What Is Corporate Fitness?
Corporate fitness is fitness facilities and wellness programs for the workplace. The programs may take place at that particular business, a nearby health club, or another facility. These programs increase job satisfaction and help keep employees healthy, especially since people are now working longer days.
As a trainer, working with people outside the four walls of your health club can be a great way to keep yourself motivated and energized, because you're changing your environment. Corporate fitness allows the trainer to experiment with different programming, and working with larger numbers of people can also increase hourly pay and overall salary.
There are several types of corporate fitness. The first type is the gym/fitness center in the workplace. The in-work fitness center is becoming increasingly common, but is also quite costly for companies to establish and maintain.
A less expensive, and therefore more common, alternative is for companies to partner with a nearby health club and work out some type of discount or reimbursement for its employees. This option has very little to do with personal trainers directly; it is an arrangement between the company and the health club. A third option is for a local health club or independent trainer to offer programming directly in the workplace on a certain time each day or week.
Try to find someone within the company who can act as a liaison between you and the employees, preferably someone in upper management. This will help you learn what the employees want and need, and will make setting up programs much easier. You want to make the process as simple as possible, because time is money.
Training in the Workplace
The norm for most trainers is working one-on-one with clients. In a corporate setting, however, you most frequently work with groups of people. There are several factors you might consider while developing a corporate fitness program:
How big is the area you will be utilizing?
How many employees are in the facility?
What type of company is it?
Do they have their own equipment?
Do you need to bring equipment?
What type of training do you want to offer?
When and how often will your program take place?
What is the maximum number of employees you can handle at one time?
Do you have the support of upper management?
Who is going to pay for your services: the company, employees, or both?

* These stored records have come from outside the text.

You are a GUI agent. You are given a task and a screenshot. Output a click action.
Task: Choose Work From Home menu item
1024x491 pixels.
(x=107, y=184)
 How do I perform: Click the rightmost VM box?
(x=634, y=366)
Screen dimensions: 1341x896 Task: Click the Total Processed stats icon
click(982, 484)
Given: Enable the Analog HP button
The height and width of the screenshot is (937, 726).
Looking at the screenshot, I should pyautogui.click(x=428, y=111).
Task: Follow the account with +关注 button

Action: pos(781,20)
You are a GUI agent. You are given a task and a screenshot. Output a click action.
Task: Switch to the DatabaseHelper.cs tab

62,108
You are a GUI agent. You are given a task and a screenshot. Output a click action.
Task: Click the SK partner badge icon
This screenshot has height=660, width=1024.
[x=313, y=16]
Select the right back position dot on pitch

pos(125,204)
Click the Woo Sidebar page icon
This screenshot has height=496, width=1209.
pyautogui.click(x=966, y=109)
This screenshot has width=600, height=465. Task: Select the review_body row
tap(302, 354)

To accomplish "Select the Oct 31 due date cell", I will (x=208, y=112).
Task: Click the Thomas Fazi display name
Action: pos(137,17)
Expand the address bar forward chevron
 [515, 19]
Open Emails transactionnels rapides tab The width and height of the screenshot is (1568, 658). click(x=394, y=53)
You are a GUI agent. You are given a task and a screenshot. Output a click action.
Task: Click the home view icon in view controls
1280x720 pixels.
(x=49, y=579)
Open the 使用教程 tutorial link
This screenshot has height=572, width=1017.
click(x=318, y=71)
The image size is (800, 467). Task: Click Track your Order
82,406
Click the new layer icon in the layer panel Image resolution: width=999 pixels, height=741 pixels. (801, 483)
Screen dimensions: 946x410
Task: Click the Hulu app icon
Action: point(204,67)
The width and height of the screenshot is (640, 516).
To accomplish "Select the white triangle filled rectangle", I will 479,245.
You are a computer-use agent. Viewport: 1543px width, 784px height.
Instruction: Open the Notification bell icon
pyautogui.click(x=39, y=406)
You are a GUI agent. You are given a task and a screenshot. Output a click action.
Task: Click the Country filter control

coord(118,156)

Finding Companies to Work With
Landing corporate fitness accounts can be quite a challenge, as it requires the trainer to become a salesperson. First, you must research the companies in your area to see which ones might support this type of program. There should be at least 50 to 100 employees for the training to be worth your time. The more employees at a facility, the more likely it is that you'll have enough interest to run a successful program. There should also be a sizeable physical space to run the program. The company should have a room that is at least 400 square feet, though you can work with a smaller space if necessary. Once you find a company that fits the profile you're looking for, it's time to sell.
You are more likely to land a corporate fitness account if you know or train someone who works for the company and can vouch for your skills, professionalism, and reliability. It's therefore wise to network with your personal training clients. Learn where they work and what they do, so you can see if your services might be needed in their place of business.
If you're going to be successful, you should have a good sales plan. First, decide how you'll make the initial contact with the company. Usually, the best way to make an initial contact is by mail. Be sure to include your resume/bio, services you can provide, a description of past and present corporate programs, and the features and benefits of using your services. These materials form your media packet, which will showcase your skills and experience for potential clients, and hopefully establish a relationship. This simple task can help you get in the door for a face-to-face appointment/presentation. You'll need to figure out who the contact person at the company should be (more on this below), send the letter to that person's attention, and then follow up with a phone call. Before you make any calls, write a script to work from, so you'll sound confident and professional and not forget any pertinent information.
What is the difference between cold calls and warm calls?
A cold call is when you call on the phone or visit a company unannounced and try to sell your services. A warm call means the company is aware of who you are because you've made contact previously by mail, e-mail, referral, etc.
This follow-up call will hopefully bring about an appointment at the company for you to showcase your talents. Once you have your appointment set up, you must make a full sales presentation. It's important to adequately prepare and practice, as this isn't a task commonly performed by personal trainers. Be sure to have the following forms and information:
Waiver and liability forms
Health screening forms
Proof of liability insurance
Resume, if you did not already send it
Program design including cost, dates, and times
It is important that you are as professional as possible. You should dress in business attire, be early for the appointment, and be prepared.
Finding the Right Contact Person
Determining who your contact person should be at each company is a very important task, and it may be as easy as getting referrals from your clients and other people you know. Talk to as many people as you can. Ask them about the company they work for: its size, location, and if they think there might be an interest in your services. If the answer is yes and the company meets your other requirements, find out from your referral source whom to contact.
If you're unable to get leads in your warm market (a market in which you have a networking partner), you'll need to do your own research and then contact the Human Resource Director or someone in a related position.
Try offering the company one or two complementary workouts to help generate interest and excitement in the employees. If management sees their employees' enthusiasm, they may be more willing to hire you. Remember, you're not going to close every sale. What might work at one company will not be a good fit for another.
Networking is the name of the game. The more influential people you meet, the better your contact and referral system. Establishing strong business relationships is very important.